The truth is that there is no vision from him, no plan, no argument for the future and no support. The public sees it. His party sees it. The Cabinet must see it too, although they are not yet bold enough to say so …
Flaws in his character that drove his party close to revolt last summer now dominate again. He is not obviously able to lead. He blames others for failures and allows them insufficient credit for successes, as the current dismembering of Alistair Darling’s reputation shows …
His timidity in the face of the expenses crisis has been painful. The blunt reality is that, even if he set out a grand programme of reform now, his association with it would doom its prospects … Labour has a year left before an election; its current leader would waste it. It is time to cut him loose.
As character assassinations go, it wasn’t so much a sniper’s bullet as a cruise missile programmed to explode on the Prime Minister’s breakfast table.
‘Seen the Guardian?’ Rayner breathlessly asked the other reporters as he arrived in the bunker.
‘Yeah,’ said Rosa Prince. ‘It couldn’t be worse for Brown.’
‘I’m starting to think he might go, you know,’ Rayner replied.
‘It’s unbelievable,’ Christopher Hope said, shaking his head. ‘This whole thing might just end up bringing down the Prime Minister.’
There was still plenty of work to be done, with more expenses stories to be written, but the bunker team found it hard to concentrate during the course of the day, with one eye always straying to the television news for any further signs that Brown might be about to go.
By now, the Prime Minister’s plight was starting to draw comparisons with a Shakespearean tragedy, though Julius Caesar never had to deal with anyone quite so poisonous as Hazel Blears.
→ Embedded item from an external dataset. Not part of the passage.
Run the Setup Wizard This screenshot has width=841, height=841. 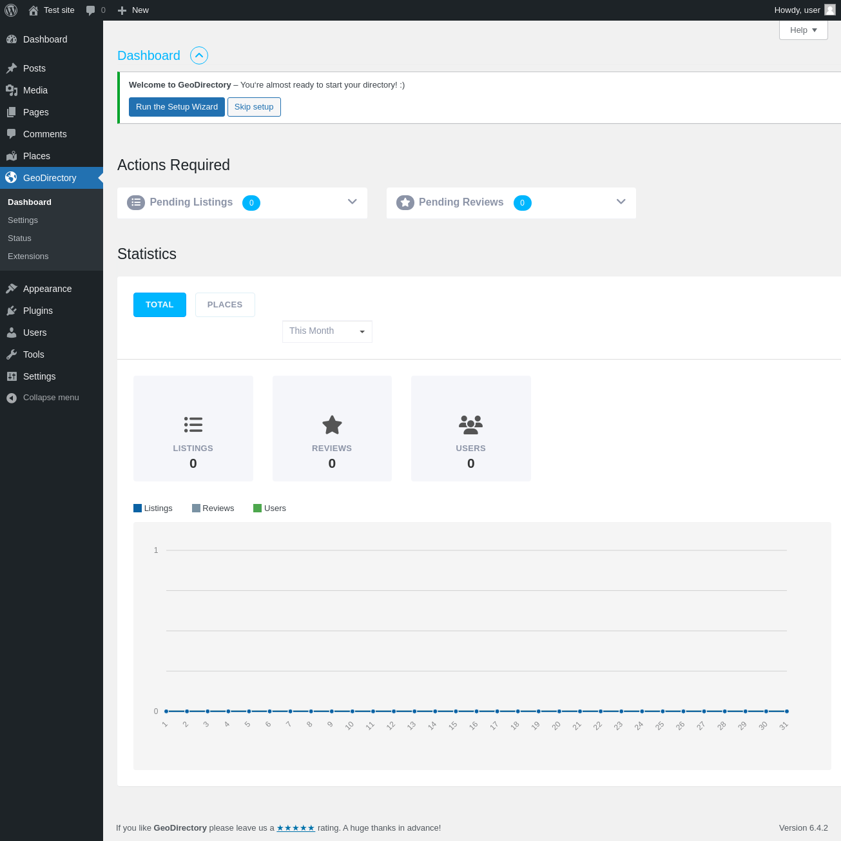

Few doubted she had been the source of the ‘Jacqui Smith quits’ leak, but now, not content with stabbing her boss in the back, on Wednesday Blears got up and decided to stab him in the front for good measure.
At 9.30 a.m. she held a blistering meeting with Brown at No. 10, during which Brown expressed his displeasure over her expenses claims. Blears responded by telling her boss she was going to quit the Cabinet for ‘personal reasons’. At 10 a.m., less than twenty-four hours before polling stations opened for the European and local council elections, Blears went public with the announcement.
She timed it to have the maximum possible impact. Brown was due at the dispatch box in Parliament just two hours later to face David Cameron at Prime Minister’s Questions. Instead of preparing for the broadside he would inevitably be getting from the opposition leader, Brown watched with horror as news channels carried Blears’s resignation letter, in which she offered no praise or support for Brown but instead talked of the need for Labour to ‘reconnect with the British people’. It said:
Today I have told the Prime Minister that I am resigning from the Government.
My politics have always been rooted in the belief that ordinary people are capable of extraordinary things given the right support and encouragement.
The role of a progressive government should be to pass power to the people. I’ve never sought high office for the sake of it, or for what I can gain, but for what I can achieve for the people I represent and serve.
In this next phase of my political life, I am redoubling my efforts to speak up for the people of Salford as their member of parliament. I am returning to the grassroots, where I began, to political activism, to the cut and thrust of political debate.
Most of all, I want to help the Labour party to reconnect with the British people, to remind them that our values are their values, that their hopes and dreams are ours too.
I am glad to be going home to the people who matter the most to me – the people of Salford.
Finally, there’s an important set of elections tomorrow. My message is simple: get out and vote Labour.
Having delivered this statement, the tiny MP then strutted out of her office wearing a brooch inscribed with the words ‘rocking the boat’. No one could accuse her of being subtle.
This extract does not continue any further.